Opinion,
Mr. Justice Mitchell :A re-argument is asked for, especially on the imposition of the statutory penalty by this court in its final judgment. The question is of considerable practical importance; and, as it affected a number of other cases pending at the time, this motion was held over until the argument of those cases, in order that it might receive full consideration and final settlement. It was in the hands of our late Brother Clark at the time of his lamented death. This much I have thought it proper to say, in explanation of the delay in disposing of the motion.
We are not convinced that the court exceeded its proper authority in entering judgment for the penalty, notwithstanding the failure of the officers of the commonwealth to claim it and the court below to pass upon it. No neglect of the state officers upon whom the primary duty of assessing and imposing the penalty is cast by the statute, can prevent this court from passing the judgment required by the law when the facts of the case are before it. The argument, therefore, that the action of the court was an assumption of original jurisdiction in violation of article V., § 3 of the constitution of Pennsylvania, may be dismissed without extended consideration. Nor do the equally strained arguments on article I., §§ 9 and 11 of the constitution of Pennsylvania and articles V. and XIV. of the amendments of the constitution of the United States, those last resorts of desperate cases, require further notice.
*287There does remain, however, the substantial question whether the facts of this case make it one for the imposition of the penalty.
By § 4 of the act of June 80, 1885, P. L. 194, it is made the duty of the treasurer of every private corporation, upon the payment of any interest upon scrip, bonds, etc., held by residents of this commonwealth, to assess the tax imposed for state purposes, to report to the auditor general the amount, etc., and to deduct the tax from the interest paid and return the same into the state treasury; “ and for every failure to assess and pay said tax, and make report as aforesaid, the auditor general shall add ten per centum as a penalty, to the amount of the tax.” This penalty, it is plain, is meant to enforce the performance of the duties which the statute casts upon the corporation treasurer in reference to the tax. It has no relevancy to questions that may arise between the corporation and the state officers, in the settlement of the amount and items of its account, or to any delay that may be incident to the proceedings according to law, by appeal or otherwise.

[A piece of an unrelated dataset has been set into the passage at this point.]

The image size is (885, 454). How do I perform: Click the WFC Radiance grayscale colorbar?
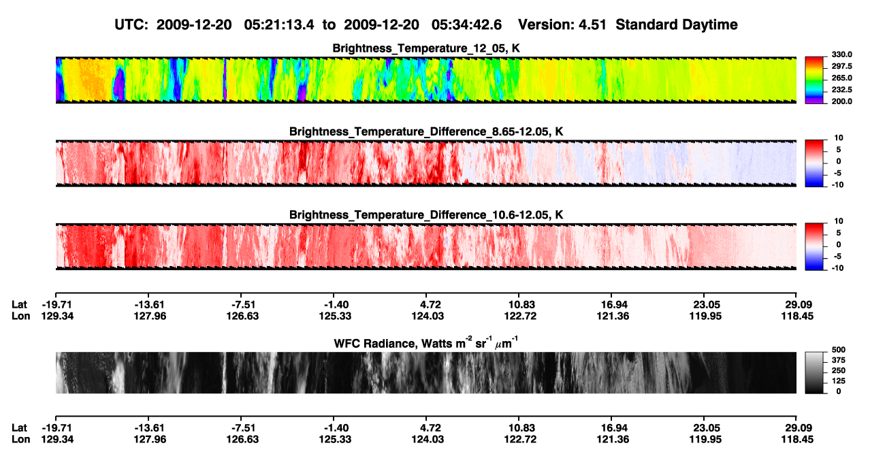click(x=814, y=372)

The appeal is a legal right, and does not subject the appellant to any penalty not clearly and expressly imposed upon an unsuccessful appeal itself.
The treasurer of the coal and iron company, as appears, did assess the tax and make due report to the auditor general, but did not deduct the tax and “return the same into the state treasury.” This was apparently a default in the performance of the duties cast upon him by the statute. But, in fact, it appears that neither the treasurer nor the corporation made any payment of the interest. The corporation was in the hands of receivers, and the payments of interest in question were not made by it, but by the guarantor of its bonds, the Philadelphia & Reading Railroad Company. As, however, the interest so paid was charged by the railroad company to the coal and iron company, settled for in the settlement of its accounts, and the canceled coupons returned to the latter company, we held that “ for purposes of taxation that was equivalent to the actual payment of the interest ” by the coal and iron company: Commonwealth v. Coal & Iron Co., 137 Pa. 492. That is the point actually decided; but, in writing the opinion of the court, the fact was accidentally overlooked that the actual payment was made by the railroad company, and that it was not until some time afterwards that the coal and iron company was charged with *288and settled for the amount. While, therefore, this accounting and settlement were equivalent to an original payment, for purposes of taxation, they do not necessarily show a default by the treasurer of the coal and iron company by which the penalty of the statute was incurred. On the contrary, the facts show that the treasurer did assess the tax and make the required report to the auditor general. That he did not go further, and deduct the tax and return it into the state treasury, was not a default, because at that time neither he nor his corporation had the money or had made the payment of the interest.
A review of the rather complicated facts, which are here stated only in skeleton, has satisfied us that there was no default under the statute, and that the penalty should not be imposed.
The judgment heretofore entered by this court is modified by striking out the item for penalty ; the interest is re-calculated, and judgment is now entered as of this date for forty-six thousand one hundred and ninety-nine dollars and fifty-two cents.
March 21, 1892:
The attention of the court has been called to the fact that the imposition of interest at the rate of twelve per cent on unpaid balances and judgments for taxes in favor of the commonwealth, by virtue of the thirteenth section of the act of June 7, 1879, P. L. 119, was intended only for cases of intentional or unexcused delay on the part of the taxpayer. As the interest begins to run only at thirty and sixty days after the time the taxes and balances become due and payable, and on balances only from the time the auditor general shall have sent a statement of the amount due, this seems to be the fair construction of the act, and accords with the views expressed in Commonwealth v. Standard Oil Co., 101 Pa. 119, 150.
We are of opinion that, under the circumstances of this case, the appellant should not be charged with the twelve per cent interest during the pendency of the motion for re-argument.
The judgment entered on March 14, 1892, is amended by striking out the interest from October 6, 1890, and is thereby reduced to forty-one thousand three hundred and eight dollars.